DATASET ENTRIES:
*** Block opens ***

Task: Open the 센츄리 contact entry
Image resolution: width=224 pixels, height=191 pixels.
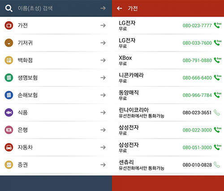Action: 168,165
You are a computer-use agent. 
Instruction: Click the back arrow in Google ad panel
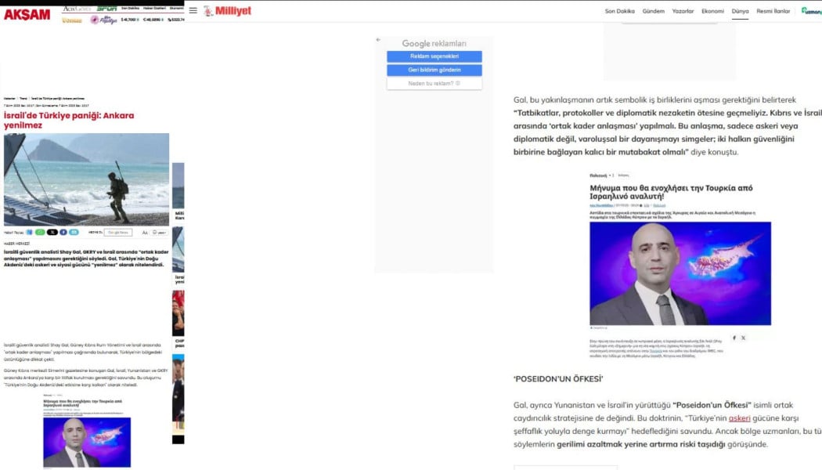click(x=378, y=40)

*** Block closes ***
*** Block opens ***

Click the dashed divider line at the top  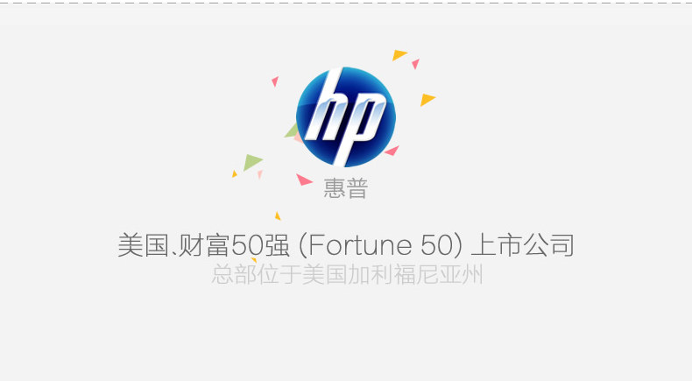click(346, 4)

*** Block closes ***
*** Block opens ***

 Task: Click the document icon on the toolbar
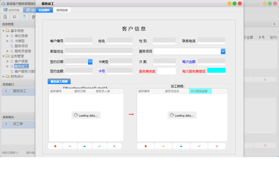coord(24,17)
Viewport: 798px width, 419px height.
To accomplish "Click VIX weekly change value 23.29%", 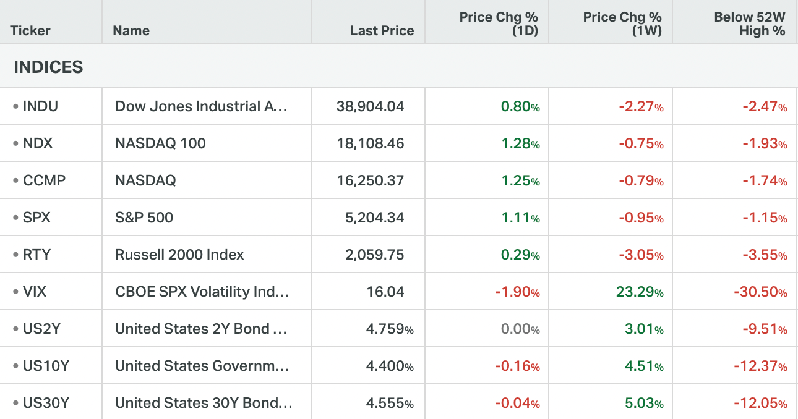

*** Block closes ***

WHAT NEEDS TO BE DONE:
Copy out exactly the lines above beginning with the line that contains "Task: Click the document icon on the toolbar" and finishing with the line that contains "VIX weekly change", including both; leave the pictures out.

TASK RESULT:
 Task: Click the document icon on the toolbar
coord(24,17)
Viewport: 798px width, 419px height.
To accomplish "Click VIX weekly change value 23.29%", 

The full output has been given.